This notebook shows you how to do comparisons across both tabular and text data across multiple PDF documents.

We load in multiple PDFs with embedded tables (2021 and 2020 10K filings for Apple) using LlamaParse, parse each into a hierarchy of tables/text objects, define a recursive retriever over each, and then compose both with a SubQuestionQueryEngine.

## Setup

Install core packages, download files, parse documents.

In [None]:
!pip install llama-index
!pip install llama-index-core
!pip install llama-index-embeddings-openai
!pip install llama-index-question-gen-openai
!pip install llama-index-postprocessor-flag-embedding-reranker
!pip install git+https://github.com/FlagOpen/FlagEmbedding.git
!pip install llama-parse

In [None]:
!wget "https://s2.q4cdn.com/470004039/files/doc_financials/2020/ar/_10-K-2020-(As-Filed).pdf" -O apple_2020_10k.pdf
!wget "https://s2.q4cdn.com/470004039/files/doc_financials/2021/q4/_10-K-2021-(As-Filed).pdf" -O apple_2021_10k.pdf

Some OpenAI and LlamaParse details

In [None]:
# llama-parse is async-first, running the async code in a notebook requires the use of nest_asyncio
import nest_asyncio

nest_asyncio.apply()

import os

# API access to llama-cloud
os.environ["LLAMA_CLOUD_API_KEY"] = "llx-"

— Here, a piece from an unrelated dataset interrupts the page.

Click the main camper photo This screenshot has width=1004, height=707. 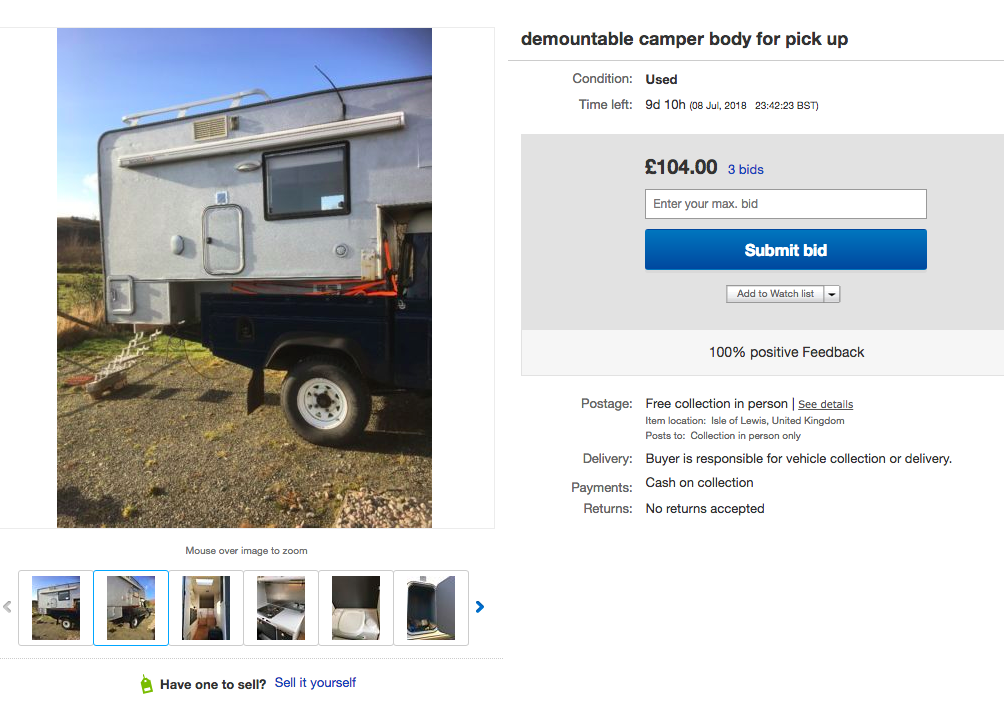244,278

# Using OpenAI API for embeddings/llms
os.environ["OPENAI_API_KEY"] = "sk-"

In [None]:
from llama_index.llms.openai import OpenAI
from llama_index.embeddings.openai import OpenAIEmbedding
from llama_index.core import VectorStoreIndex
from llama_index.core import Settings

embed_model = OpenAIEmbedding(model="text-embedding-3-small")
llm = OpenAI(model="gpt-3.5-turbo-0125")

Settings.llm = llm
Settings.embed_model = embed_model

## Using brand new `LlamaParse` PDF reader for PDF Parsing

we also compare two different retrieval/query engine strategies:
1. Using raw Markdown text as nodes for building index and apply simple query engine for generating the results;
2. Using `MarkdownElementNodeParser` for parsing the `LlamaParse` output Markdown results and building recursive retriever query engine for generation.

In [None]:
from llama_parse import LlamaParse

docs_2021 = LlamaParse(result_type="markdown").load_data("./apple_2021_10k.pdf")
docs_2020 = LlamaParse(result_type="markdown").load_data("./apple_2020_10k.pdf")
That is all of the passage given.